The Contentious Biography of an Institution: Otto Wagner’s Psychiatric Hospital at Steinhof, Vienna 1907-2018
When the ‘Lower Austrian Provincial Institution for the Care and Cure of the Mentally Ill and for Nervous Disorders at Steinhof’ first opened its doors to psychiatric patients in 1907, the site was unanimously celebrated as the world’s largest and most beautiful asylum to date. Otto Wagner (1841-1918) designed the master plan and its prominent church. The asylum featured 60 separate buildings that accommodated up to 3000 patients and included social spaces, communal kitchens and laundries, a farm and plant nursery, an infirmary, administrative offices and a mortuary. Erwin Pendl’s beautiful panoramic view of Steinhof shows that the asylum was conceived as a series of villas set in landscaped parkland covering 143 hectares and sloping up a gentle hill west of Vienna and at the edge of the Vienna Woods (14th District, Penzing). The Psychiatric Hospital at Steinhof was intended to evoke comparisons with a self-contained rural colony and directly responded to fervent anti-psychiatric campaigns waging around 1900 that accused asylums of warehousing patients like prisoners.
This talk explores the rich history of Steinhof between 1907 and 2018 by focusing on three key moments. First, we look at the utopian inception of the asylum that brought together psychiatry and modern architecture at the beginning of the twentieth century. We then scrutinise how Steinhof’s lofty ideals of a therapeutic space in which patients lived harmoniously in nature metamorphosed into a much darker and oppressive reality that culminated in the cruel victimisation of patients under the National Socialist regime (‘Am Spiegelgrund 1940-45). We end by turning our attention to more recent events, when Steinhof again captured the attention of international observers who debated the site’s future. The psychiatric hospital is no longer fit for purpose, but as its last long-term patients leave, the fabric of many villas is becoming increasingly unstable and an intervention is desperately needed. CEU’s proposal to move part of its campus to Steinhof potentially opens an exciting new chapter in this architectural icon’s long history, but it does not come without its detractors. The talk therefore closes with a brief discussion of the argument on both sides.

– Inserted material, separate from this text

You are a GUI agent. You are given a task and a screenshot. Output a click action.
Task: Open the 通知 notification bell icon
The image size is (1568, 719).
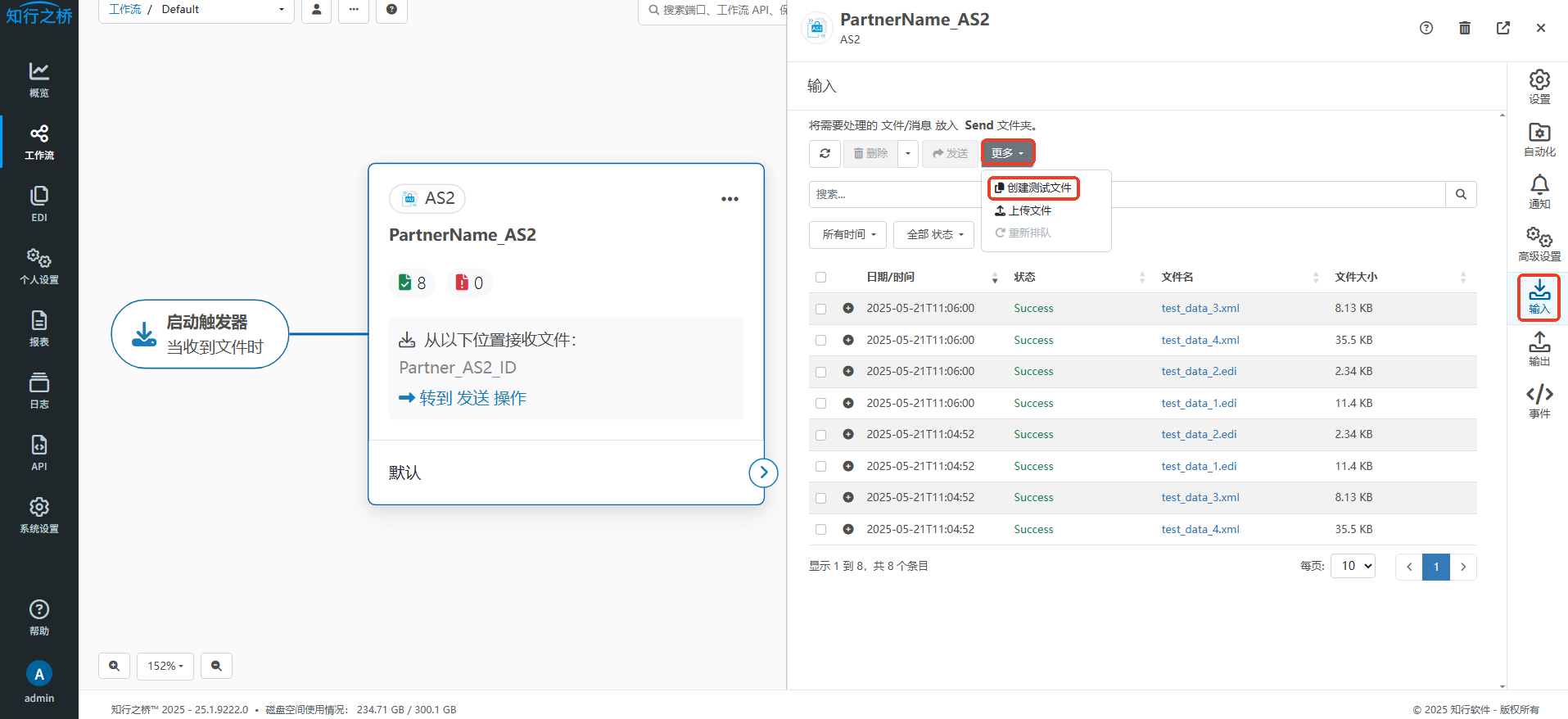coord(1539,192)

Sabine Wieber is a Lecturer in History of Art, Architecture and Design at the University of Glasgow. Her research focusses on the intersections of psychiatry, gender and the arts in last decades of the Habsburg Empire. She co-curated the exhibition ‘Madness & Modernity: Kunst und Wahn in Wien um 1900’ at the Wien Museum in 2010 and is currently finalising a book manuscript on Jugendstil Women and the Making of Modern Design.